Hotels have been at the forefront of the robot revolution, with Starwood’s Aloft installing its Botlr bellhop in Cupertino, California, back in 2014, Crowne Plaza introducing the delivery bot Dash in Milpitas, also in California, in 2015, and Hilton employing its first ground-breaking concierge robot, Connie, in Hilton McLean, Virginia, in 2016.

Hotel EMC2 in Ontario took automation to a new level in 2017 with dispatch elevators, Amazon dot and Alexa on call, smart TVs that control everything in the room, and its delivery robots Cleo and Leo.

The UK-based Yotel group’s global hotels also feature hi-tech everything, from self-service check-in counters at “mission control” (lobby) to luxurious “cabins” (rooms), and Yobot delivery “staff”, featuring touch screens, storage compartments and cartoon-style smiley faces.

Nearer to home, Shenzhen-based Smart LYZ has opened the first fully automated hotels in Chengdu and Sichuan, with plans to build 50 more this year (guests don’t have to interact with a single human if they don’t want to), Hangzhou Marriott Hotel in Qianjiang and Sanya Marriott Hotel Dadonghai Bay have introduced face-recognition check-in, and the mainland’s Alibaba AI Labs is developing a series of hotel-specific robots to deliver food and laundry to guests.

Yotel’s Yobot

Last year the InterContinental Shenzhen, along with China Telecom’s Shenzhen branch, and Huawei, showed off what a 5G smart hotel of the future might look like. There were robots guiding guests to their rooms while chatting with them in the elevator, with everything from check-in to virtual reality gaming connected to the cloud.

It’s not all smiley faces on planet AI, however. Japan’s Henn na Hotel, which first opened in Nagasaki in 2015 with a staff of robots, reduced its 243-bot workforce by half. The cutbacks had nothing to do with fears of Terminator-style domination, however. The robots were deemed to have failed to reduce costs or workload for hotel employees.

There is a world of difference between simple robots engineered to carry out mechanical tasks – such as those in the car industry – and AI, defined by the Encyclopedia Britannicaas, “systems endowed with the intellectual processes characteristic of humans, such as the ability to reason, discover meaning, generalise, or learn from past experience”.

Koray Kavukcuoglu, vice president of research at Deepmind, one of the world leaders in AI, told the BBC in a recent interview that the next phase of development would see it developing into “one of the most powerful enabling technologies ever created, a single invention that could unlock solutions to thousands of problems”.
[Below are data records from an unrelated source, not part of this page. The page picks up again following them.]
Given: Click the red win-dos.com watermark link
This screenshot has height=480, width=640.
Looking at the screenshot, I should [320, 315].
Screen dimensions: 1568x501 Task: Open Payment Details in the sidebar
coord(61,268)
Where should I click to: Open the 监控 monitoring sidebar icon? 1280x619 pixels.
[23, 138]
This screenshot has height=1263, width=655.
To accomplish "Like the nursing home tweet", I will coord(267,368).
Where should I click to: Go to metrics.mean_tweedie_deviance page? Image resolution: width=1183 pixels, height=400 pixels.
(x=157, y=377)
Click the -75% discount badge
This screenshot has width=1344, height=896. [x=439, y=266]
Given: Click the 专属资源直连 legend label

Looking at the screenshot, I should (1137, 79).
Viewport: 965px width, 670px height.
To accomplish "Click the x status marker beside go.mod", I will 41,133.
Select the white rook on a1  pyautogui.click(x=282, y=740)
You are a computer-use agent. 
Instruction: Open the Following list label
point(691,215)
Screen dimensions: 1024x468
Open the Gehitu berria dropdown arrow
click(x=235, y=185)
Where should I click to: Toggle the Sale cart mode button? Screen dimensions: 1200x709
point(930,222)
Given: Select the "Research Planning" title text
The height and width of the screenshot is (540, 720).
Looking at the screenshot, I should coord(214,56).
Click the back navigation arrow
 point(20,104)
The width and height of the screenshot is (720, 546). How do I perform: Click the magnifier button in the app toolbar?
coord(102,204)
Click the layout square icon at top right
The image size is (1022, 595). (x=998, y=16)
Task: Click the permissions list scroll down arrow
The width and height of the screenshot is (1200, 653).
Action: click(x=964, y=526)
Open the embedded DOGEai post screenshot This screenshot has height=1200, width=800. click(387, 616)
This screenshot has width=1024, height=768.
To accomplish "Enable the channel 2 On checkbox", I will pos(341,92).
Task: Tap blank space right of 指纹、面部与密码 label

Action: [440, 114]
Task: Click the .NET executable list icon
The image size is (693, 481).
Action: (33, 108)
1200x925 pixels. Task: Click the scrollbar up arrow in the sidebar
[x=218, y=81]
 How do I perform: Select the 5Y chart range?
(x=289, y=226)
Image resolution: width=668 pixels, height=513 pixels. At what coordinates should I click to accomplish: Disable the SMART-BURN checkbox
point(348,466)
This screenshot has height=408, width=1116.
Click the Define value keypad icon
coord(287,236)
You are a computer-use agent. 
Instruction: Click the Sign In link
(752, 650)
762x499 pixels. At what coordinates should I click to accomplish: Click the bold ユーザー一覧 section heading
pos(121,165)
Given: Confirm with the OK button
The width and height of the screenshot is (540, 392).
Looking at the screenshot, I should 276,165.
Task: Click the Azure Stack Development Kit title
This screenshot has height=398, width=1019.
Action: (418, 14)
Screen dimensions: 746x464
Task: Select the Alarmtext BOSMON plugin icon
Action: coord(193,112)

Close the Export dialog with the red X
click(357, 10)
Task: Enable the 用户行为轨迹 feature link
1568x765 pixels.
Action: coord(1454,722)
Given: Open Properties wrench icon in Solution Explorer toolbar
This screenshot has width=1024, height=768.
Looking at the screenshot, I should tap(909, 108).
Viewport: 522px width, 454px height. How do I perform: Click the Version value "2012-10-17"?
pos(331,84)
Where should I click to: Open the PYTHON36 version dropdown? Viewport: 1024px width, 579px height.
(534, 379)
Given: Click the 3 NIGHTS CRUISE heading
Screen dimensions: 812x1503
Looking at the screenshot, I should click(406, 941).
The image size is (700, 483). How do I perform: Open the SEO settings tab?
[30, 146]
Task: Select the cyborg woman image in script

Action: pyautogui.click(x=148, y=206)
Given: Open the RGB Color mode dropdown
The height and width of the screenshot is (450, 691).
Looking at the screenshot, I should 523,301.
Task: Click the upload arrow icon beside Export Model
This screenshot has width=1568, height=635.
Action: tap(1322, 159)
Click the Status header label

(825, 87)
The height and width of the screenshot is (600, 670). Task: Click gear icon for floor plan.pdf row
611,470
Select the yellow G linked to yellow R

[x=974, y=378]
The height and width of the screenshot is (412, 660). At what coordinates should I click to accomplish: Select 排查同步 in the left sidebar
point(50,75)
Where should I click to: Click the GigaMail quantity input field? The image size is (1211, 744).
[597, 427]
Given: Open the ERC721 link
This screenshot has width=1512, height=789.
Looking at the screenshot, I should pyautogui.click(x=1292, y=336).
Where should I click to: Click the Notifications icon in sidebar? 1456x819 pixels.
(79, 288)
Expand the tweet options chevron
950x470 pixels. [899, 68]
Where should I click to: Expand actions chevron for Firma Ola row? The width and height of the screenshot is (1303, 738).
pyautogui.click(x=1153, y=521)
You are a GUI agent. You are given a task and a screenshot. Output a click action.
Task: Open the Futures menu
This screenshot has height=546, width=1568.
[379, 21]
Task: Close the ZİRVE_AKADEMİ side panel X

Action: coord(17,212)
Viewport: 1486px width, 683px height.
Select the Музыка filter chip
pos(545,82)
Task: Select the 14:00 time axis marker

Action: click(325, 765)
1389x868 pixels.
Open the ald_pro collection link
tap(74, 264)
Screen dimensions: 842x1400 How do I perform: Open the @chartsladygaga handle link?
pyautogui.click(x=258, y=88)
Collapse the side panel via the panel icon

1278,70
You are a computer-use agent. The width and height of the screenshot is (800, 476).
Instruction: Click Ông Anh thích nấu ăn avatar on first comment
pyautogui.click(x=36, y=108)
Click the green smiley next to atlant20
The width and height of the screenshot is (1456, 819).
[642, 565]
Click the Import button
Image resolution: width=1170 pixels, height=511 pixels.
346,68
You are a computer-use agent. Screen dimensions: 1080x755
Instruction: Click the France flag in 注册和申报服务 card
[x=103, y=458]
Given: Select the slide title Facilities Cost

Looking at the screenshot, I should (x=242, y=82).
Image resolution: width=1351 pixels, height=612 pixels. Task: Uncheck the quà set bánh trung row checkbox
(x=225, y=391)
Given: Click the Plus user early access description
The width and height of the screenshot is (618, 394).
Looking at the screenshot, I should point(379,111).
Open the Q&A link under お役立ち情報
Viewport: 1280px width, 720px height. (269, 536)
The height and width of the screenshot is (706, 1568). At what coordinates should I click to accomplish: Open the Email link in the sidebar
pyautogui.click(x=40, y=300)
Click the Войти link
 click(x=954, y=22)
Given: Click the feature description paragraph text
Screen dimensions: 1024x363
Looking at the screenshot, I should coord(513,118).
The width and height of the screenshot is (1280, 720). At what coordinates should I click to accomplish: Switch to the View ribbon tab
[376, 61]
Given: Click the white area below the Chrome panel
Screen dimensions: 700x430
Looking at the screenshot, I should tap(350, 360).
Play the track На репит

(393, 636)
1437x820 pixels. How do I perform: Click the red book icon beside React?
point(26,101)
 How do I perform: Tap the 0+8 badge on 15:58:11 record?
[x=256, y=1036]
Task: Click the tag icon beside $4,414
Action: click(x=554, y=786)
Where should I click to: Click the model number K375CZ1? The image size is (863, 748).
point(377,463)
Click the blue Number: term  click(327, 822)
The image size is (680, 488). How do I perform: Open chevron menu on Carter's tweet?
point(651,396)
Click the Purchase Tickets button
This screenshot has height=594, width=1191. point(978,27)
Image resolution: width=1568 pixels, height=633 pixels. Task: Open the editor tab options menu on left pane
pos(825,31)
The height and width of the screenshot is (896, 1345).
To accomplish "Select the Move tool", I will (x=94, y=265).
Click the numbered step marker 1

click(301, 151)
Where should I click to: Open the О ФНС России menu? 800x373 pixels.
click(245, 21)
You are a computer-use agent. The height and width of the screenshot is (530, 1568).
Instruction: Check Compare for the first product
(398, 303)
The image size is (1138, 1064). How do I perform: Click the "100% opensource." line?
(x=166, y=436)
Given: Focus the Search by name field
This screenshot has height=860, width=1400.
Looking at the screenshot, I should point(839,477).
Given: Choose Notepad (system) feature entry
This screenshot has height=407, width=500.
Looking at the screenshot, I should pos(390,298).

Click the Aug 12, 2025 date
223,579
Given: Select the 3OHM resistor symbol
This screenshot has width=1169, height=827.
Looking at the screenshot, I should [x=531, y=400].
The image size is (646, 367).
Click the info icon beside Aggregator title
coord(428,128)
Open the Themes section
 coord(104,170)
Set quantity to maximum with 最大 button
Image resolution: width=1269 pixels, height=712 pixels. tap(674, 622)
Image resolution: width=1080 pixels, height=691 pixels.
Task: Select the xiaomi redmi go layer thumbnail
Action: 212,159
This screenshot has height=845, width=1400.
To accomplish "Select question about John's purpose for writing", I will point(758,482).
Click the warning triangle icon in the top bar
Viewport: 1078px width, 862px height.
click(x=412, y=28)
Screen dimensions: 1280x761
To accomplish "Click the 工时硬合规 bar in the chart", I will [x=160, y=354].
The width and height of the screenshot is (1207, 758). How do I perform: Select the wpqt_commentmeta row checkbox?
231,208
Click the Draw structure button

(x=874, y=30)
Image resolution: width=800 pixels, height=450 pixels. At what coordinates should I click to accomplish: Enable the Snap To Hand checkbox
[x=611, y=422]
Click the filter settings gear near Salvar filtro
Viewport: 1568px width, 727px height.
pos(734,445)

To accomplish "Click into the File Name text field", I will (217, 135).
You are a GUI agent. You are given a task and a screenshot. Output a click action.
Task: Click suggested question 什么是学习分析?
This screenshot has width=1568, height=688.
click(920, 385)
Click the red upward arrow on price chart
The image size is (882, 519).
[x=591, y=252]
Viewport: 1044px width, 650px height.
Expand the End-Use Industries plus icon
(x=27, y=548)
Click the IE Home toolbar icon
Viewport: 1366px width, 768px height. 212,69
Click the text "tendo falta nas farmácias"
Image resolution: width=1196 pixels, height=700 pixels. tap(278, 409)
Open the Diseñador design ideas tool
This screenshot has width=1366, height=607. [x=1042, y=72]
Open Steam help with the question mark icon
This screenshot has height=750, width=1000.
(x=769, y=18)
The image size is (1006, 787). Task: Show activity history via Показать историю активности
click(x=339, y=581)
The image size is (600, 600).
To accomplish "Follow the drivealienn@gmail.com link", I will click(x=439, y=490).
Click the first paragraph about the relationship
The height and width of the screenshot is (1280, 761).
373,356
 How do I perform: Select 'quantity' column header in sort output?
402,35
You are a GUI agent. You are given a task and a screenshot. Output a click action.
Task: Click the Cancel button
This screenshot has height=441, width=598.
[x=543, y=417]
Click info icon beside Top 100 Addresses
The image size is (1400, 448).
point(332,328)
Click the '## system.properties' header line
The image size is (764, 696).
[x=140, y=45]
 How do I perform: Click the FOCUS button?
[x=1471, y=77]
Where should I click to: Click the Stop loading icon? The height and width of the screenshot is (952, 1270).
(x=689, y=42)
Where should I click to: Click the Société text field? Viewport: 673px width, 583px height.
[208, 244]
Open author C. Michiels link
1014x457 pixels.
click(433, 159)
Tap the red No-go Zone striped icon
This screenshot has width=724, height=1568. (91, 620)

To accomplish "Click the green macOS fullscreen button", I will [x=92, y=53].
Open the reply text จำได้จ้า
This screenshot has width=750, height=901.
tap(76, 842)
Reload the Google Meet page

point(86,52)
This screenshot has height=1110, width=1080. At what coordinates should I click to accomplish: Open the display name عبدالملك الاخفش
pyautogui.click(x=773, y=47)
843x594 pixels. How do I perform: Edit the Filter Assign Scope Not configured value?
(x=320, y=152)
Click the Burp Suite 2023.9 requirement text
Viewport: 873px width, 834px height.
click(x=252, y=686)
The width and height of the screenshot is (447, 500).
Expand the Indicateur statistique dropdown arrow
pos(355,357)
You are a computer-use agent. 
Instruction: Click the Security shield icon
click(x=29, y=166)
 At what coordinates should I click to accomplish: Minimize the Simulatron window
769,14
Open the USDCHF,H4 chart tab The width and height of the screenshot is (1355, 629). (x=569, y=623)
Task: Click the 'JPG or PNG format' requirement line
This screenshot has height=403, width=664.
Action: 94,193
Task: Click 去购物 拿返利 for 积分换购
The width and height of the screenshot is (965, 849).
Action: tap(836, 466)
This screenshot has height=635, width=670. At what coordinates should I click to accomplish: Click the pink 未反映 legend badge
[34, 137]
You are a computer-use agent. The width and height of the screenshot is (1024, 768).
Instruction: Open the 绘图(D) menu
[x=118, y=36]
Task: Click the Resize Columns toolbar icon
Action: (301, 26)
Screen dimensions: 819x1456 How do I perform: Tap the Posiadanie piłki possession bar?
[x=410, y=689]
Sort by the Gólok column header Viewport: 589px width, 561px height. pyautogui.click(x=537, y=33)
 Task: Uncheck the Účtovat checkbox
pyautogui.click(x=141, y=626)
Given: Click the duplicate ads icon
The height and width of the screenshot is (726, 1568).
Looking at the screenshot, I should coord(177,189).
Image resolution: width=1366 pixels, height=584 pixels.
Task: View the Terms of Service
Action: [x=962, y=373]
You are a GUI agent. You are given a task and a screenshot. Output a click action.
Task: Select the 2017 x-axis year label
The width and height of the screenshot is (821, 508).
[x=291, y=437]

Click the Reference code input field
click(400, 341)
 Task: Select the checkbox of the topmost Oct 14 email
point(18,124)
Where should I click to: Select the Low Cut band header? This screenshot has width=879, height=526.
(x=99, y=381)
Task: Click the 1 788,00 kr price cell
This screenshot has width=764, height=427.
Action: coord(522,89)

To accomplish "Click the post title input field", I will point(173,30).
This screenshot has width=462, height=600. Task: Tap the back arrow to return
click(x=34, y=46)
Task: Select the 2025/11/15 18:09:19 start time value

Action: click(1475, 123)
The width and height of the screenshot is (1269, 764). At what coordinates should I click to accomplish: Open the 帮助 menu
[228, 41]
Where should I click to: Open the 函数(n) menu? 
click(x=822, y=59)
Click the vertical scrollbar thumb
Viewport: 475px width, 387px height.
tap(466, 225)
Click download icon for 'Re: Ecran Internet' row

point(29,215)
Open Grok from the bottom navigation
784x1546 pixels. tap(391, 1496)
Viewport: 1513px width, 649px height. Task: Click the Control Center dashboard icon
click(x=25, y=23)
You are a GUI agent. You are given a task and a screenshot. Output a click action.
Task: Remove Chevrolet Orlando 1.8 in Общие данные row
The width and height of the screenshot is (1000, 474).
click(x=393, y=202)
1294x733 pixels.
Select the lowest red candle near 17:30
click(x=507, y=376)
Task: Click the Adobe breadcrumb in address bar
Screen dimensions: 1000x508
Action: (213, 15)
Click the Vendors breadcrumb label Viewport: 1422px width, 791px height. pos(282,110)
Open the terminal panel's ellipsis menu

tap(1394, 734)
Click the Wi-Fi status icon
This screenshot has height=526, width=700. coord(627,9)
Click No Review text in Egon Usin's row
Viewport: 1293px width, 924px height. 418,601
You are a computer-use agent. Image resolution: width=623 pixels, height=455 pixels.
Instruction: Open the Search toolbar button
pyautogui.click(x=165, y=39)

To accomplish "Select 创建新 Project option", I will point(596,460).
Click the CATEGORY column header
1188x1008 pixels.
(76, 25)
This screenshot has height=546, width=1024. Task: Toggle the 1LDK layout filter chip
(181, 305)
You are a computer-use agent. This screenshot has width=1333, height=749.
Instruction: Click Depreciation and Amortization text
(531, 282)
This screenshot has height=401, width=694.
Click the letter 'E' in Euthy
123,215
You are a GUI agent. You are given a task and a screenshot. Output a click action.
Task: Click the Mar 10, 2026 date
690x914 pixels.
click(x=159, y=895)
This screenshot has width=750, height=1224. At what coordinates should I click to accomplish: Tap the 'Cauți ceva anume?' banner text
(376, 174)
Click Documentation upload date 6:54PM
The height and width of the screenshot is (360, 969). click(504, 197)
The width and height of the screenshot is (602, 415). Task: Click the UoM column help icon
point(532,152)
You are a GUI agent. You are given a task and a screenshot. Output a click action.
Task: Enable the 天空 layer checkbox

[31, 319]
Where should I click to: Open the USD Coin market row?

And it is this enhanced form of AI that is predicted to play a key role in meetings and events of the future; a collection of technologies providing everything from informed customer interfaces to independent organisational skills, discovering patterns, searching data, translating languages, answering questions and making predictions.

DATA WILL BE ‘KING’ (again!)
WRITING on the SmartSource Rentals blog, Michelle Bruno predicts a number of areas where AI will help deliver, facilitating:

  • Personalised experiences,
  • Intelligent floor plans and programming,
  • Secure registration, check-in, and data storage,
  • Frictionless event navigation and customer service,
  • Smart attendee, exhibitor, and sponsor acquisition
    and retention.

And EV =NT (now part of Skift) says on its Event Manager blog that specific AI applications – some already in use – will include:

  • Chatbots: computer programs designed to hold conversations by voice or text and emulate how a human would respond to specific queries,
  • Facial recognition: for check-in, payments, attendee identification, surveillance and event security and secure ticketing, and,
  • Machine deep learning: recognising patterns and making predictions based on data, personalising event content and experience, providing intelligent matchmaking, driving interactive entertainment, enhancing virtual reality, and developing sophisticated service robots.

Reggie Aggarwal, CEO and founder of Cvent, says “data will be king in 2020 and beyond”. “Leveraging unique insights with the right technology will ultimately have the competitive advantage to act quickly, work efficiently and provide more customised experiences.”

CWT Meeting and Events’ 2020 Future Trends report says advanced chat bots, ultra-quick processing of data through machine learning, passive tracking using RFID technology on name badges, online booking tools, and personalised customer experience, will be major areas of development in the year ahead.